As members with bargaining power, CAUT associations can and should use negotiations to promote climate friendly policies and practices on our campuses. One place to start is with institutional strategic plans, which usually refer to nebulous ideas of “academic excellence” but rarely address the alignment of the institution with clear and sustainable practices in the name of “climate excellence.” An example would be serious commitment to research, curriculum, and community connection that includes Indigenous perspectives on knowledge areas such as fire management. Associations can also use their Board of Governors, Senate representatives and assessors to push for discussions about investments in green infrastructure, and a just transition to sustainability that supports good jobs nationwide. We can join with other labour groups working on and for policies that combine quality work with climate health. As the Unions4Climate Action site says, “There are no jobs on a dead planet.”

What is key to climate justice is activism on more than an individual scale. The pandemic has shown us all the ups and downs of all that is distant and virtual. We have all had enough of the isolation of Zoom squares. The democratic and member-driven character of our associations can and must be supported even as we reduce our carbon footprint. CAUT has already expanded its use of web-based workshops, fora, and committee meetings. These remote connections play an important role, but can’t be a substitute for meetings and marches, demonstrations and celebrations of collective action taken in the service of collective goals.

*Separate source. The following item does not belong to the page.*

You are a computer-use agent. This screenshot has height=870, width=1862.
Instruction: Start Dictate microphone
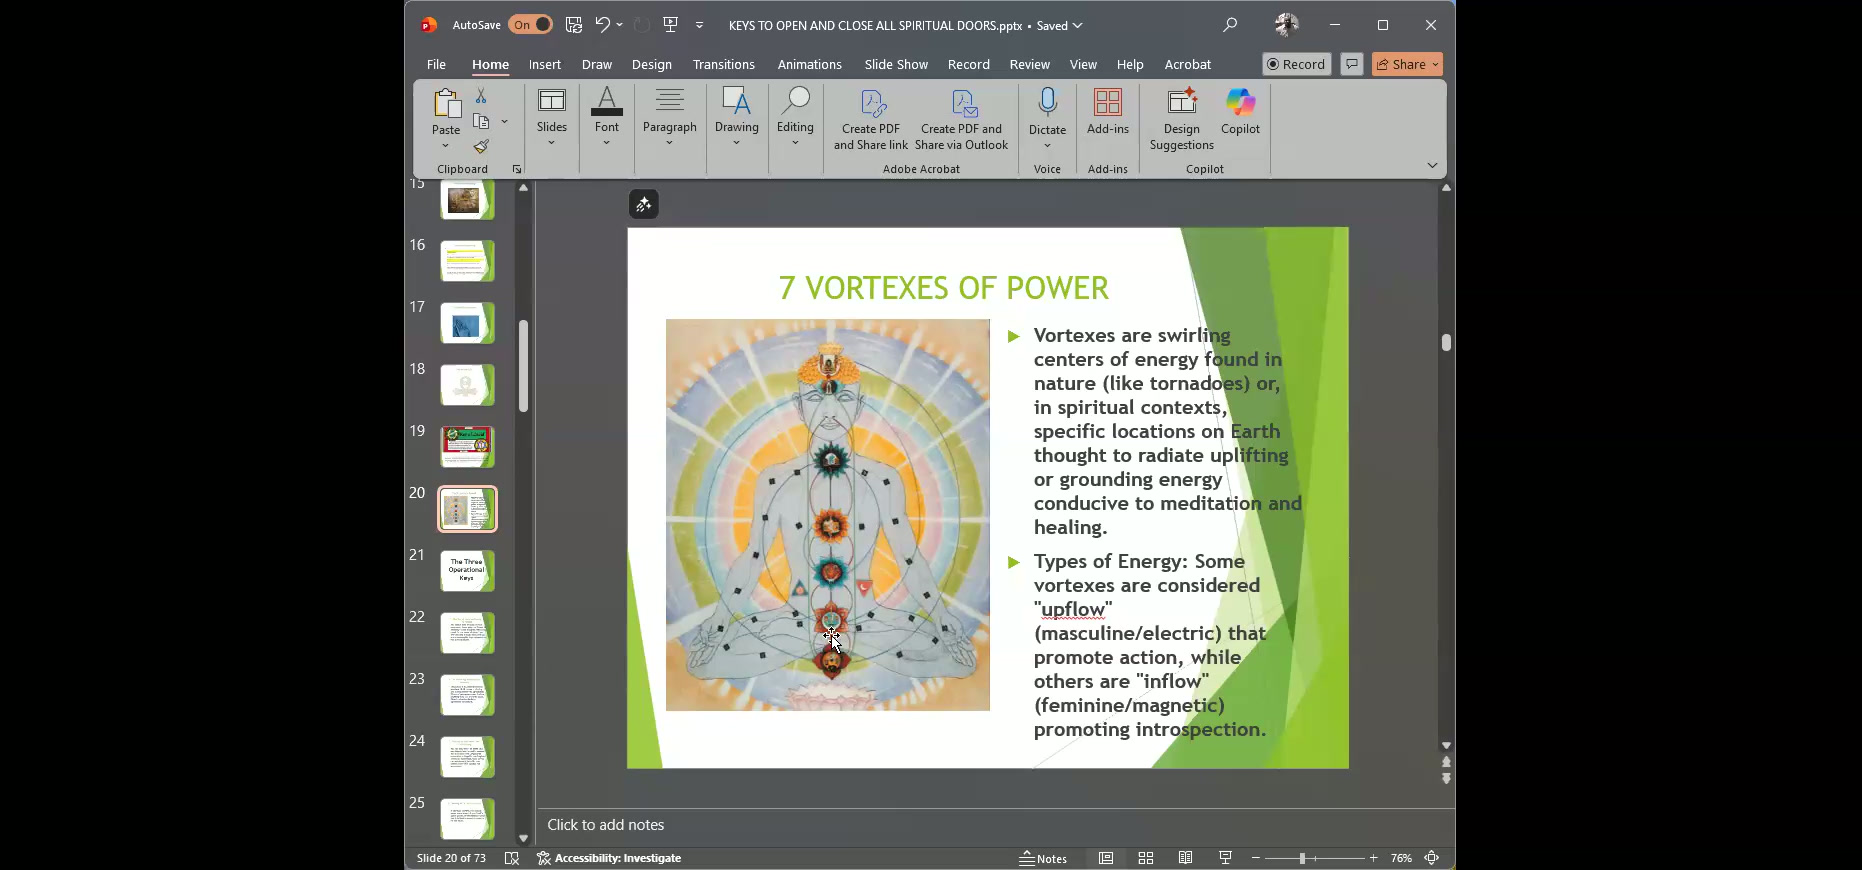[x=1047, y=104]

Amid the alarm, and what Ian Mauro of the University of Winnipeg’s Prairie Climate Centre calls “climate grief”, are other feelings CAUT members can draw on to meet this challenge, among them anger at the scale of corporate damage to the earth and determination to do something about it. The gift of the post-secondary education sector is that it is brimming with experts from all areas of academic endeavour. Our energy is the kind that makes this kind of change possible, if we organize, engage, and mobilize to make it happen. This time, we really are in it together.